The MTA once again found itself in the throes of a debate about how it deals with homeless people sleeping or resting on the subway system. On Friday, someone the MTA described as a “junior” employee responded to a tweet asking why the seats were removed from the 23rd Street F / M subway station. The employee, who carried the initials JP, wrote to the passenger at question that banks were removed to “prevent homeless people from sleeping on them”.
The tweet was soon deleted and the MTA declined to say why the banks were removed.
A screenshot of the Twitter Exchange, which has since been deleted, shows the New York City Transit explaining that the banks were removed because homeless people slept on them.
Twitter
In a statement, MTA spokesman Abbey Collins wrote that the tweet was posted by mistake, adding: “The subway is not a substitute for a shelter and homeless New Yorkers deserve much better care. We have been working with the city on this important issue and we request more dedicated medical and mental health resources, which are urgently needed to resolve the homeless crisis that was exacerbated by the pandemic ”.

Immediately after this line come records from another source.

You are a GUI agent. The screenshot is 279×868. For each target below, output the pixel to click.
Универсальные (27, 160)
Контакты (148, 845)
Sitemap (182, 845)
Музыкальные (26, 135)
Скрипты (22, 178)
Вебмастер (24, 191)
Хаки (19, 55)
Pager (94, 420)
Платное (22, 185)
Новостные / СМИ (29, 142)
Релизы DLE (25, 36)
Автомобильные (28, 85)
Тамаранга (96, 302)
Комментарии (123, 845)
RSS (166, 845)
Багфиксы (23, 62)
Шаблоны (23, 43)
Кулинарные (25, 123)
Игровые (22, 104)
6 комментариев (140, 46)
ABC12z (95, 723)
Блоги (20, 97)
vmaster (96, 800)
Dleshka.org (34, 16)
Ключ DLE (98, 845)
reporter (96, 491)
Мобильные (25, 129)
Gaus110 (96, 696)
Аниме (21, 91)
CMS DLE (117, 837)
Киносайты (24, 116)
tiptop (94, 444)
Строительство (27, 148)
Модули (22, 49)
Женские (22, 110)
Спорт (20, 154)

Still, she declined to say how many banks were removed from the system in the past year, or whether the banks were removed to prevent homeless people from using them, as the tweet said.
Although the MTA blames the city for not doing more to resolve the ongoing housing crisis, in which homeless and recent New Yorkers sought refuge in the subway system, it also did not hide its own efforts to prevent people from passing through. night or excessive time on the system as well. Removing the seats from the 23rd Street station may be just the most recent example.
Last February, the MTA removed the backs of the subway seats. When Governor Cuomo started an expensive and cosmetic update to the seasons in the summer of 2016, it included the installation of “sloping bars” and dividers on the benches, movements that were widely seen as forms of hostile architecture designed to prevent homeless people from moving. lie down.
Last May, Cuomo ordered the first shutdown of the night metro service. The MTA says the night closes are for disinfecting trains (which experts say is no longer a major transmission route for COVID-19) and not removing the homeless, although that is what happens between 1 am and 5 am.
“Governor Cuomo cannot resolve the housing crisis by transferring the homeless and closing the subway to pay passengers overnight,” said Danny Pearlstine, Director of Policy and Communications at the Riders Alliance, to Gothamist / WNYC. “[It] doesn’t solve the housing crisis, removing banks doesn’t. “
Joe Rappaport, the Executive Director of the Brooklyn Center for Independence of the Disabled (BCID), noticed that the banks were removed from his local station in Borough Hall just over a year ago, so he wrote a letter to the MTA.
“And their response was, ‘We received complaints from people that there was a homeless person using the bank and walking around and therefore we removed it,'” Rappaport told Gothamist / WNYC. “It was also a bank that I used frequently and saw other people, mostly elderly people, using.”
Rappaport is a plaintiff in three lawsuits against the MTA for failure to comply with the Americans with Disabilities Act and the New York City Human Rights Act on accessible stations.
“In the end, what happens is that people who may need a bench to sit down because they have a disability or are just tired at the end of the day, lose,” said Rappaport.